Dataset.map saves list as numpy array instead of as list

Hi! I have been trying to have a function that ouputs a list to map it to my dataset. However, when trying to pass the output to a csv or a DataFrame, it appears as a Numpy array instead of as a list. So, if I have the following function:

    def fetch_embedding(data):
        text = data["text"]
        out = trainer.predict(text)
        embeddings = out[0][1][-1][:,0,:]
        embeddings = embeddings.tolist()
        return {"embeddings" : embeddings}

So, I’m very intentionally passing the torch tensor to a list. Then I map it to the dataset to save these embeddings:

dataset = dataset.map(fetch_embedding)

We check whether the dataset stored the list as an actual list:

df = datset.to_pandas()
A = df.iloc[0].loc["embeddings"]
print(type(A))

The output of this is the following:

<class ‘numpy.ndarray’>

Is there any way to actually have the output of the map saved as a list instead of it being passed as a Numpy array?

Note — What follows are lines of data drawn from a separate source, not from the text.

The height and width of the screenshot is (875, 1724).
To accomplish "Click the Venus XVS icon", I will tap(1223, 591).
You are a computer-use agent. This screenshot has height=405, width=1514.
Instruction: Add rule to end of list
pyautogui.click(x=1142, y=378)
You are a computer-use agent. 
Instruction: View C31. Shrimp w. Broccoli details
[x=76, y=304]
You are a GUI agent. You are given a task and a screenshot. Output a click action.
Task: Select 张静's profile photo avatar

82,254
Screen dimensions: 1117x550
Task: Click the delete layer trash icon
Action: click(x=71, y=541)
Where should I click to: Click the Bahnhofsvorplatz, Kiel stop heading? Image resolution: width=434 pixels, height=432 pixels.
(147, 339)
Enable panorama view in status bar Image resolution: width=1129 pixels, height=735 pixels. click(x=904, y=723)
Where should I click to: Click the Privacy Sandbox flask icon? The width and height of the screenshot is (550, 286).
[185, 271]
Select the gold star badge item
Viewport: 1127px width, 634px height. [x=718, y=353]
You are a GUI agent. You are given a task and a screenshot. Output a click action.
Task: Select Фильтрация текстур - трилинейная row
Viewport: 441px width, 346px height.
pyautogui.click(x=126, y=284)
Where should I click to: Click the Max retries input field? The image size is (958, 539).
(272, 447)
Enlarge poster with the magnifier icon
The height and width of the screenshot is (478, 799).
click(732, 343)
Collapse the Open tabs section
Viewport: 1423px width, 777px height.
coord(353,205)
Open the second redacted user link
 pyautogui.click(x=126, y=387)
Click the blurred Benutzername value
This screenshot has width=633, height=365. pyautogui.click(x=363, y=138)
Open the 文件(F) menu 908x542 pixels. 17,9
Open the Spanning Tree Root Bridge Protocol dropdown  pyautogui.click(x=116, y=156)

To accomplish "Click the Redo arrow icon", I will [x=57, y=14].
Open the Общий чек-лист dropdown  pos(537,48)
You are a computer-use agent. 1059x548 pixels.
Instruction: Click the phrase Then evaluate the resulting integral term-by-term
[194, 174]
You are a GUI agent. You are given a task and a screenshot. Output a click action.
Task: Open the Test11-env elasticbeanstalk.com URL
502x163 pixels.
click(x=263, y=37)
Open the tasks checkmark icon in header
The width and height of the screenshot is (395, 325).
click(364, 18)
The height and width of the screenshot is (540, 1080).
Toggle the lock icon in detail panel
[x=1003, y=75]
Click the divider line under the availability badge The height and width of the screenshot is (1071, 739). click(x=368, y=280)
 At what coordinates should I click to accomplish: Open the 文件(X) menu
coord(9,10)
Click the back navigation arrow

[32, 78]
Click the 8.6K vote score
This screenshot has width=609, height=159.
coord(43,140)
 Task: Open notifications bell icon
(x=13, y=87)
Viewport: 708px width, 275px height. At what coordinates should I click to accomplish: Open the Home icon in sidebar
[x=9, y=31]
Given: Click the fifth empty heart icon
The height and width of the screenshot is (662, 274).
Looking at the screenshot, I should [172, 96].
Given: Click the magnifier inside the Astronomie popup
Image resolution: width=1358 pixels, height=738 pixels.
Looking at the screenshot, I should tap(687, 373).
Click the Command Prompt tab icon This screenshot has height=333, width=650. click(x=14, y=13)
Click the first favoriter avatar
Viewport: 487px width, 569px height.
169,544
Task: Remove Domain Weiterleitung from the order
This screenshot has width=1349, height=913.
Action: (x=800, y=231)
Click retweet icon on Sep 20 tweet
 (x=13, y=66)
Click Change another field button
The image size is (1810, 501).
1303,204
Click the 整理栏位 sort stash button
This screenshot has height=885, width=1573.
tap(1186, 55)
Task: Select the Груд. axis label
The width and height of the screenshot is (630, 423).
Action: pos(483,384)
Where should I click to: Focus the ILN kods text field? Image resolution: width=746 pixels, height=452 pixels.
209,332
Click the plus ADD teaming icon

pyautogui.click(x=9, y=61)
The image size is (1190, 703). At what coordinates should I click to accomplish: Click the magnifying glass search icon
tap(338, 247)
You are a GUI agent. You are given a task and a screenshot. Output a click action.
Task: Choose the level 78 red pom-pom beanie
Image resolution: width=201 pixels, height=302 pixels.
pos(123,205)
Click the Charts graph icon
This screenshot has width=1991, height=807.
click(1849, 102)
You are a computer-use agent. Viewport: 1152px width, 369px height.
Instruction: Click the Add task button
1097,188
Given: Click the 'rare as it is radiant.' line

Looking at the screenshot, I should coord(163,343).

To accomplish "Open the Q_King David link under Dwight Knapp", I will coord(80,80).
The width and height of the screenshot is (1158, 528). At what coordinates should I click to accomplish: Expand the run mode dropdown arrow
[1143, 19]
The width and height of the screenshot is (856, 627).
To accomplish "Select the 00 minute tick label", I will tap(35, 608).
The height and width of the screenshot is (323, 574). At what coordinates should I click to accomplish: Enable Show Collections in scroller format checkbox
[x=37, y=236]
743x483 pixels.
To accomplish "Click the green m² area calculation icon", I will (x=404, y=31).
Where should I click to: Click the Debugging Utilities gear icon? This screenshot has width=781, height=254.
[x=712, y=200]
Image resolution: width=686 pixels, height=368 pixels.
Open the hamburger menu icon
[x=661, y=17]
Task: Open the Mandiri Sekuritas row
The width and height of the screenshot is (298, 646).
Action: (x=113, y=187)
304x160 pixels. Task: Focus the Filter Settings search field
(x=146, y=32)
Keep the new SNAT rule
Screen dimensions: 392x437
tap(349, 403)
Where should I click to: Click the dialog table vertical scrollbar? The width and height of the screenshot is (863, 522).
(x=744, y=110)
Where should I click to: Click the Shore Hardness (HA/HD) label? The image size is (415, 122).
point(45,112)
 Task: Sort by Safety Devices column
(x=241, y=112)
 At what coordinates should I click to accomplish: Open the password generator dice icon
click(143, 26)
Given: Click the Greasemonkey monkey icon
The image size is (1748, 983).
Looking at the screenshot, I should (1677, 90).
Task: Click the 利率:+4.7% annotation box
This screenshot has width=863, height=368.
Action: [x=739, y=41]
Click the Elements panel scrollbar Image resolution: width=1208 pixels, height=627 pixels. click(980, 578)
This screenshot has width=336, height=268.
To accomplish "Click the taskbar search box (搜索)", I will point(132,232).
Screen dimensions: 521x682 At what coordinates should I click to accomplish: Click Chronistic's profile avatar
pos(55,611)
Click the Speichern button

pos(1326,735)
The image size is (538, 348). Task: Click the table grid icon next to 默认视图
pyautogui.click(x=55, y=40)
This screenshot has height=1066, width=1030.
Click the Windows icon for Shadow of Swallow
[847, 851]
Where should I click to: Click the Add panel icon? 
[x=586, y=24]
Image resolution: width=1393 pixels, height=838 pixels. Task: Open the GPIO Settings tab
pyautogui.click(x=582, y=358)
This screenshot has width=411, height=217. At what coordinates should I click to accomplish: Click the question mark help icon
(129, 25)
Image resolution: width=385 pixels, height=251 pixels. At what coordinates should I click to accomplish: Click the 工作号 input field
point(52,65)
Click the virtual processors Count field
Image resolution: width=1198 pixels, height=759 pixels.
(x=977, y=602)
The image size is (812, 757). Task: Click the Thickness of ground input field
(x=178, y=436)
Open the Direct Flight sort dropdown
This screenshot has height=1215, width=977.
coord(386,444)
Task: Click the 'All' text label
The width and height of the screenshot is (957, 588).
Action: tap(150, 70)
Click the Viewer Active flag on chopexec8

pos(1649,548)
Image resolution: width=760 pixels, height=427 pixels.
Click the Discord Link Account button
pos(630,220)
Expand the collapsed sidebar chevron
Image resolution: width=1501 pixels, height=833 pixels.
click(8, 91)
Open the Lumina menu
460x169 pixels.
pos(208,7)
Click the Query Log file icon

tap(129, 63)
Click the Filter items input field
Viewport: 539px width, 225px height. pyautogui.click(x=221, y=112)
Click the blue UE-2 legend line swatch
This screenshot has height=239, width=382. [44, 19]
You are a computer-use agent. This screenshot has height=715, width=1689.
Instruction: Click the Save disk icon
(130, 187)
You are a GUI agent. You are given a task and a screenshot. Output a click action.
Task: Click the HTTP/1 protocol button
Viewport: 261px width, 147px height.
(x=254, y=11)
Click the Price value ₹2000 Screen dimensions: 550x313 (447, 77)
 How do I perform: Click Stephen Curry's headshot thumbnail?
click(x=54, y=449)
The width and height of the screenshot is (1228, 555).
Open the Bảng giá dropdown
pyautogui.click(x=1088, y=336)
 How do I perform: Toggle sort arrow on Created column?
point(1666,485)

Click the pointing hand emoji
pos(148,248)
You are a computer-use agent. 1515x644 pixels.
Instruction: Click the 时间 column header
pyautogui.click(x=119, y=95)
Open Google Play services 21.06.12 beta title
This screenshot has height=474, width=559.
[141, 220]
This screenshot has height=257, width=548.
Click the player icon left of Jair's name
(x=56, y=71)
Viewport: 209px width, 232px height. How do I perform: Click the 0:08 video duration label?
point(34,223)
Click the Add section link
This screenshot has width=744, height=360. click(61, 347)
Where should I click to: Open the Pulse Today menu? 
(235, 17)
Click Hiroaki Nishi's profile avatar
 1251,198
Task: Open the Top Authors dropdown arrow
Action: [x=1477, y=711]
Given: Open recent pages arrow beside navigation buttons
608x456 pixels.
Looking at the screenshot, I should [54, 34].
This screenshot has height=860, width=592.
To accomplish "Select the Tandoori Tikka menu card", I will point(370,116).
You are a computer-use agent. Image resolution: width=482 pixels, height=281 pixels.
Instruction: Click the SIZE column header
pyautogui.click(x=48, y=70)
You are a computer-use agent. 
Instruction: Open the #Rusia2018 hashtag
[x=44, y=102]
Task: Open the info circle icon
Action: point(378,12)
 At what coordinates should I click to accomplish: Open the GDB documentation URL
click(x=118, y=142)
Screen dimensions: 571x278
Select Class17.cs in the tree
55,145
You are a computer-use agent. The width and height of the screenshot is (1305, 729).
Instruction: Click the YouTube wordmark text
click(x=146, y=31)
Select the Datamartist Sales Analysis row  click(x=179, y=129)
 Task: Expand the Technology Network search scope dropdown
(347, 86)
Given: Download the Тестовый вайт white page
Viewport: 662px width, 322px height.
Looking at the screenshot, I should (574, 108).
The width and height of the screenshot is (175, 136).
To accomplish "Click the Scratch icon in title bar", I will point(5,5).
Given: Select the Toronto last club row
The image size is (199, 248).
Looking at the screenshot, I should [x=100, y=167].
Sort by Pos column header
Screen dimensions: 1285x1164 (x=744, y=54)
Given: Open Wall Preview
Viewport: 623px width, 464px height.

Hi ! This behavior comes from Arrow:

>>> import pyarrow as pa
>>> df = pa.table({"embeddings": [[0, 1, 2]]}).to_pandas()
>>> df.iloc[0].loc["embeddings"]
array([0, 1, 2])

Arrow uses numpy arrays to enable fast zero-copy conversions from Arrow to pandas. Converting to a python list requires to copy the data into new pythons objects, which can be costly in some cases.

You can get a python list using

df["embeddings"] = [arr.tolist() for arr in df["embeddings"]]

That makes a lot of sense! Thanks for the answer :slight_smile: